Maximum Sharpe Ratio Portfolio with Weights ($w$) and Covariance Matrix ($\Sigma$):

Key Tool: Sharpe Ratio
Measures "reward per unit of risk" (like a "bang for your buck" score).

Higher Sharpe Ratio = Better portfolio (more return for less risk).
$$
\begin{align*}
\text{Maximize} \quad & \frac{R(w) - rf}{\sqrt{w^T \Sigma w}} \\
\text{Subject to} \quad & A \cdot w \geq B \\
& R(w) \geq \bar{\mu}
\end{align*}
$$

WE WILL OPTIMIZE THIS USING THE LIBRARY RISKFOLIO

Why Use Riskfolio?

Does the complex math for us (no manual calculations!).

Handles constraints like:
No short-selling (weights between 0% and 100%)

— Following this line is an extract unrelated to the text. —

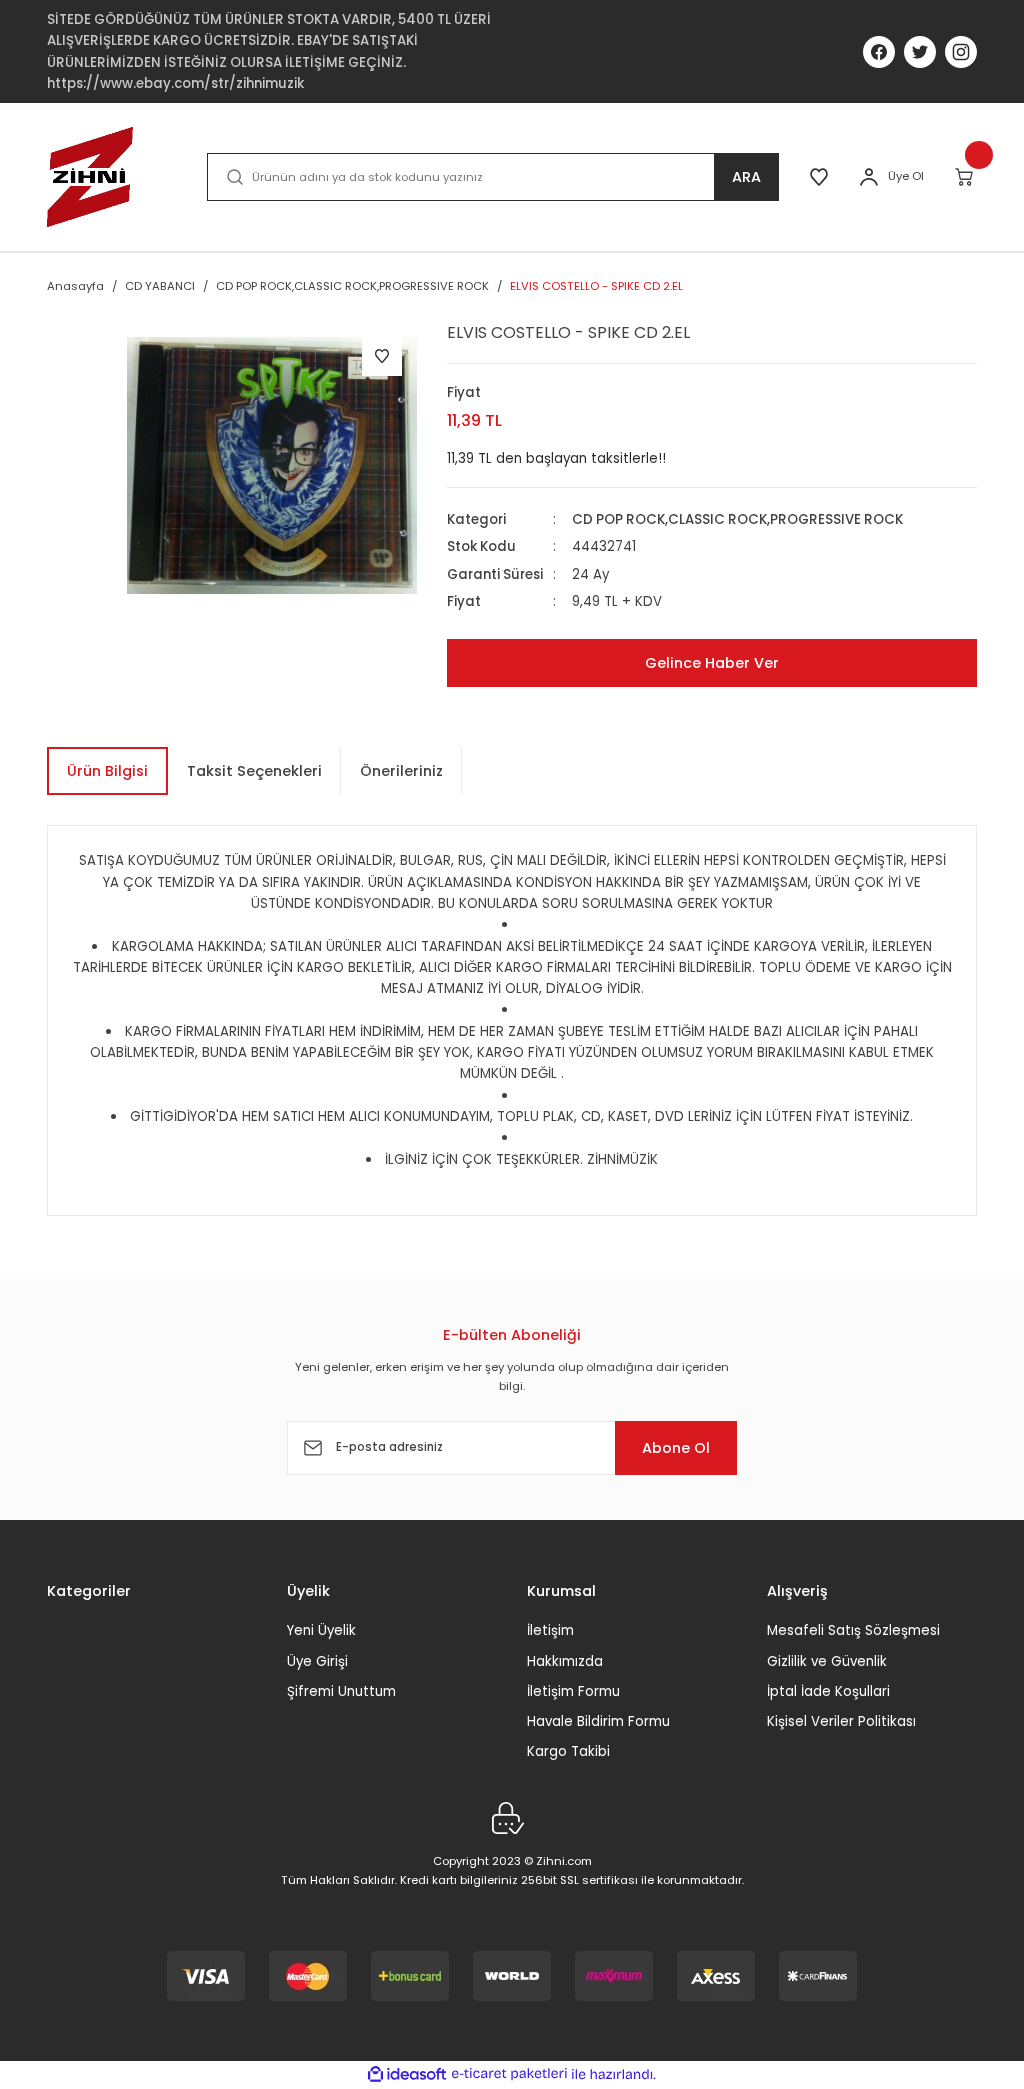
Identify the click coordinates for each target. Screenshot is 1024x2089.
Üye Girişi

Minimum/maximum investment per fund
Sector balancing

## RUNNING PORTFOLIO OPTIMIZATION

In [7]:
import riskfolio as rp
# Creates a Portfolio object using your returns data (Y)
# Y should be a DataFrame of asset returns (like your earlier returns variable)
port = rp.Portfolio(returns=Y)

# Specifies that both expected returns (mu) and covariance matrix will be calculated
# from historical data
# Why historical data?:
# Simple and straightforward approach
# Works well for stable markets
# Avoids complex estimation models when starting out
# We could use 'ewma1' for exponentially weighted moving averages
method_mu='hist' 
method_cov='hist' 

# Calculate Asset Statistics
# The decay factor d = 0.95 for covariance calculation, Gives more weight to recent data (if using EWMA)
port.assets_stats(method_mu=method_mu, method_cov=method_cov, d=0.95)


model='Classic' # Uses traditional Mean-Variance Optimization (Markowitz model)
rm = 'MV' # Uses Mean-Variance as the risk measure
obj = 'Sharpe' # Optimizes for maximum Sharpe Ratio (risk-adjusted return)
rf = 0 # Sets risk-free rate to 0% (common for USD-based portfolios)

# Solves the optimization problem to find optimal weights
w = port.optimization(model=model,
                      rm=rm, 
                      obj=obj, 
                      rf=rf, 
                      l=1,) # Risk aversion parameter (1 is moderate)

display(w.T) # DataFrame of optimal weights for each asset

ModuleNotFoundError: No module named 'riskfolio'

## COMPARATIVE ANALYSIS OF ALL RISK MEASURES
THESE ARE STANDARD RISK MEASURES SOME MORE ROBUST AND SOME MORE CONSERVATIVE

In [None]:
fig, axs = plt.subplots(2, 2, figsize=(12, 10))
fig.suptitle('Asset Allocation by Revenue for Different Risk Measures')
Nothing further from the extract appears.